C'est ce que je faisais remarquer en particulier dans mes premières
études. « Le traitement que j'ai fait subir à la malade est non
seulement une suggestion, mais encore une excitation. On n'a pas toujours
distingué dans les traitements psychologiques la part de la suggestion et la
part de l'excitation qui essaye de faire remonter le niveau mental. J'exige de
la part d'Irène de l'attention et des efforts, j'exige la conscience de
plus en plus nette des sentiments, toutes choses qui sont des moyens
d'augmenter la tension nerveuse et mentale, d'obtenir, si l'on veut, le
fonctionnement des centres supérieurs. Bien souvent j'ai constaté avec elle
comme avec tant d'autres malades Que les séances vraiment utiles étaient celles
où j'étais parvenu à l'émotionner.
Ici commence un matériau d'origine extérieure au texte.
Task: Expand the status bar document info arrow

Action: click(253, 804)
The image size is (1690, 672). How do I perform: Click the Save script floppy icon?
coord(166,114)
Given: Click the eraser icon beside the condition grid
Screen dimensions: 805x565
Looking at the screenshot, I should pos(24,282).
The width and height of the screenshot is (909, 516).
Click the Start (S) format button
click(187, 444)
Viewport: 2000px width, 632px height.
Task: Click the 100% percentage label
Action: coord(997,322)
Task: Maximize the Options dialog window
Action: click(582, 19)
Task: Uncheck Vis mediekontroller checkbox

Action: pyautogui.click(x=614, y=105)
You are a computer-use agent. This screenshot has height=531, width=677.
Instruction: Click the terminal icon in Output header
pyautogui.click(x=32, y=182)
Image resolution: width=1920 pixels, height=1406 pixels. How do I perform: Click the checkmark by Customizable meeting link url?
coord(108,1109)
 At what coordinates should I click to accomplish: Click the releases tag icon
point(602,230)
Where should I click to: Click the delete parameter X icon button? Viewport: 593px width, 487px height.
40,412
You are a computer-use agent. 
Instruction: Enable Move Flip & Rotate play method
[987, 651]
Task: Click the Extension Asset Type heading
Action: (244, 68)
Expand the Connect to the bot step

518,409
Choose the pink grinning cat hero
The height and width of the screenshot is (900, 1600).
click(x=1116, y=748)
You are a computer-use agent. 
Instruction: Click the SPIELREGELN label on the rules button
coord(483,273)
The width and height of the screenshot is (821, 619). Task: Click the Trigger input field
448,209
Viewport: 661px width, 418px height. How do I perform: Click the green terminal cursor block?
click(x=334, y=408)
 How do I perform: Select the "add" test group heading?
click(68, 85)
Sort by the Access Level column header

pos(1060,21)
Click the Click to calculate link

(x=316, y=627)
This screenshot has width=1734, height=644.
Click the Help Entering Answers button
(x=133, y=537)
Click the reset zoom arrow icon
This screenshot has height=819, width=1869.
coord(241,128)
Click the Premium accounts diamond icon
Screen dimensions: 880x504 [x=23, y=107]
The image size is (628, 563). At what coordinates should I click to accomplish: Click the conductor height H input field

Il faut souvent lui faire des
reproches, découvrir les côtés où elle est restée impressionnable, la
secouer moralement de toutes manières pour la remonter et lui faire
retrouver les souvenirs et les actes. » Toutes les rééducations des névropathes
dont on parle beaucoup aujourd'hui sont soumises à la même loi,
qu'il s'agisse de gymnastique, d'éducation des mouvements, d'excitation de la
sensibilité, de recherche des souvenirs, il faut toujours que l'ascendant du
directeur réveille l'attention et l'effort, excite l'émotion et détermine une
tension plus grande. Quand ce fonctionnement supérieur est obtenu, le sujet
sent une modification de toute sa conscience qui se traduit par une
augmentation de la perception et de l'activité.
Une semblable thérapeutique surprend au premier abord
parce qu'elle apparaît comme tout à fait opposée à des
traitements qui nous ont semblé précédemment rationnels et utiles, que nous
avons étudiés sous le nom de traitements par le repos et par l'économie des
forces. Il semble bizarre de chercher à guérir des individus épuisés en
les faisant travailler et d'éviter la faillite en conseillant de nouvelles
dépenses. Cependant cela n'est pas tout à fait inintelligible, car on
vient de voir que l'action ne se borne pas à dépenser des forces, mais
que souvent aussi elle les renouvelle. Un bon placement, une spéculation habile
peuvent rendre une dépense fort rémunératrice. En réalité, ces traitements ne
sont contradictoires qu'en apparence et ils peuvent conserver tous les deux
suivant les cas leur raison d'être et leur utilité.